Sappiate essere misericordiosi come il Padre vostro celeste, invita Gesù. Il filosofo spagnolo Michel de Unamuno scrive: “Finché alla vista del più orrendo misfatto non ti sgorgherà nel cuore il grido: povero fratello, vorrà dire che il cristianesimo non ti è penetrato oltre la corteccia dell’anima”.
Ma ciò che più ci conforta in questa parabola è l’ansia, il dolore, la gioia del padre, simbolo dell’amore misericordioso di Dio.
Purtroppo la nostra vita è costellata dal peccato che ci allontana da Dio ma ci consola il pensiero di un Padre dolcissimo che ci aspetta, di un fratello maggiore, Gesù, che ci aiuta in questo ritorno, di Maria che, mamma misericordiosa, intercede per noi.
Questa bellissima pagina lucana, intrisa di amore e di dolore ma soprattutto di gioia, ha sempre conquistato la tradizione nell’arte, nella musica, nella letteratura, nel cinema. E più ancora di ogni finzione artistica e letteraria sta la realtà della grandi conversioni: Davide, Agostino.
San Ambrogio dalla melliflua voce così commentava il ritorno del figliol prodigo: “Alzati figliolo, il Padre ti corre incontro, ti si getta al collo, ti fa festa.
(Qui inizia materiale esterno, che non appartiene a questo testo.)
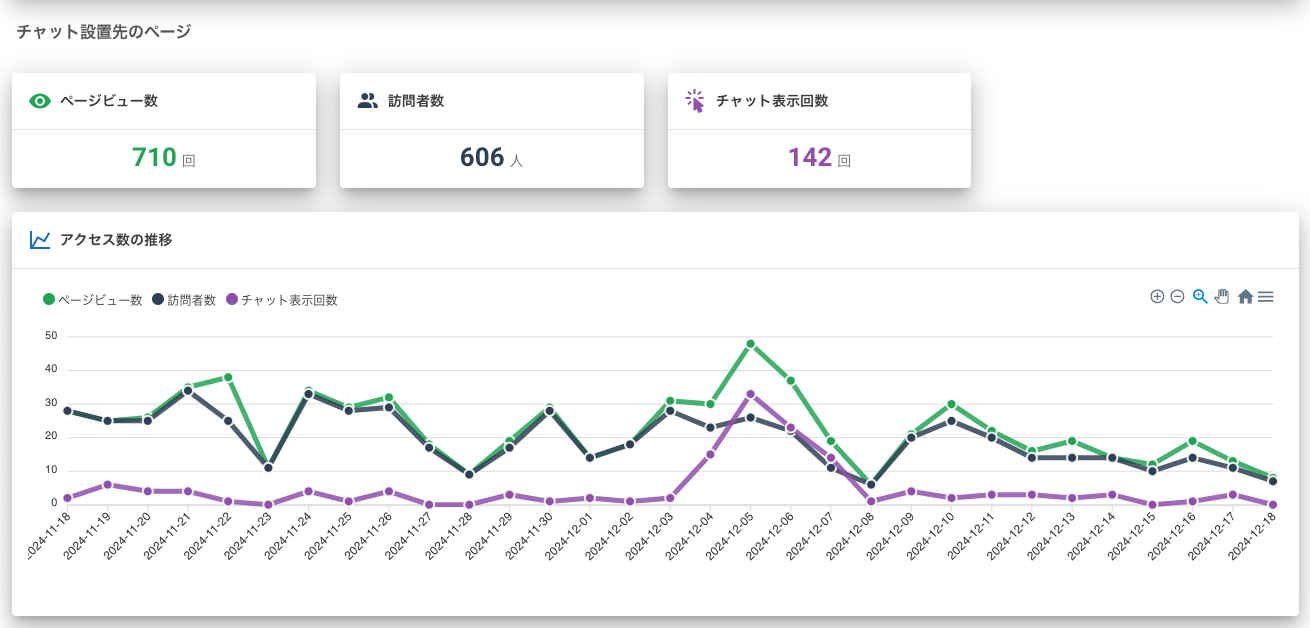Click the green eye icon beside ページビュー数
The image size is (1310, 628).
[40, 101]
E coerente al suo commento, Ambrogio, scrive il suo biografo Paolino, accoglie Agostino pentito.
Agostino Aurelio, cocco di papà e di mamma Monica, il figlio fuggito con inganno dalla mamma in ansia; allontanandosi oltre mare verso la metropoli, avido di gloria e di denari, tre volte concubino e con un figlio illegittimo. Il raffinato retore a Milano è stravolto dalle semplici e fioche parole del vescovo Ambrogio, fiducioso delle preghiere della mamma in lacrime.
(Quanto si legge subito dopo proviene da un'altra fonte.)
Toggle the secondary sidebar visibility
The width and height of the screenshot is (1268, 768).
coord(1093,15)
Riconciliato con il Padre eterno, lascia i truogoli milanesi e torna alla cara Africa ove scrive la mirabile lettera a Dio, il noto libro delle Confessioni. Confessioni di un peccatore che si batte il petto, gioioso per la misericordia di Dio che lo ha accolto.
Nella parabola manca la figura della madre. Ma non manca nella nostra vita intrisa di peccato: Maria, Madre di misericordia.